Which should give us cause to think again about those things which might be distracting us from our calling to live and to be the good news to this world.  I think that we are too comfortable, too distracted – and I certainly include myself in this. We are rarely confronted with our calling to give of ourselves to others.  From that place of knowing ourselves loved, called, graced and embraced should come hearts and minds and lives which are consumed with the love of God. And from this spiritual foundation comes our calling to be and to bring the Good news – we are called in word and deed to proclaim God’s radical message, love for all, feeding the hungry, clothing the naked, confronting the powerful and abusive, bringing comfort for the afflicted – living out the values of God’s kingdom and seeking to make those values real in our own spiritual community and in the community around us.
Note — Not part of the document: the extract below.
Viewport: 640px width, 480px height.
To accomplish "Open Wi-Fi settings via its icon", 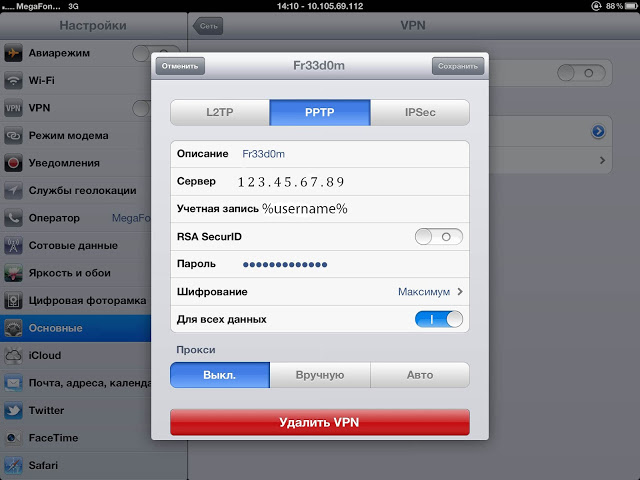I will (14, 80).
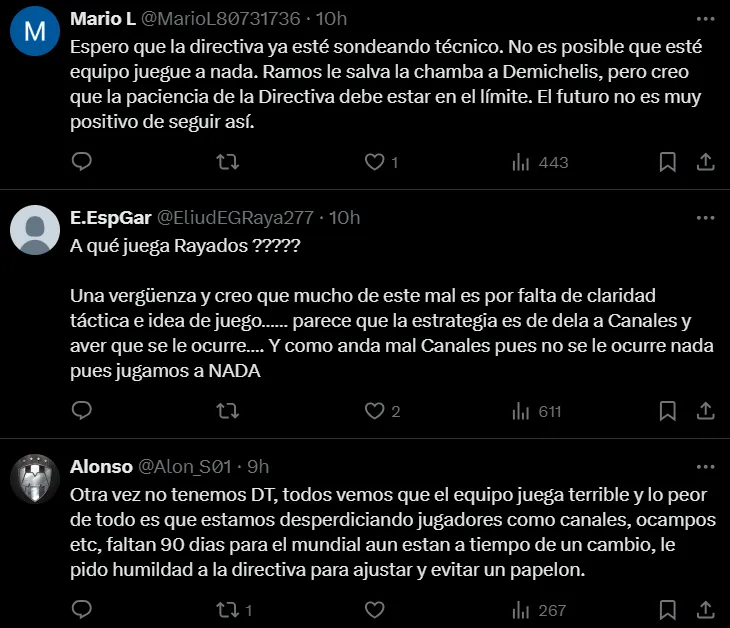The image size is (730, 628).
Task: Open more options on E.EspGar's tweet
Action: (x=704, y=218)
It’s a scary calling. It’s a spiritual calling. It’s a shared calling. It is something we as a community are being called to – this isn’t one of those ‘what are you doing because it all depends on you’ callings, but to ask what our part is within a community that seeks to live and share these values.  Perhaps our calling is to pray, to give of our time, talents or money , perhaps our calling is to volunteer, perhaps our calling is to listen to where God is leading us and to respond.

Whatever our calling, the question that comes back to us is this – what do we cling to or carry around like dust on our feet that prevents us from fully entering into this wonderful, distressing, challenging, transforming life which Jesus calls us to and what do we need to leave behind that we too might be a community which is living the power of the spirit in transforming this world.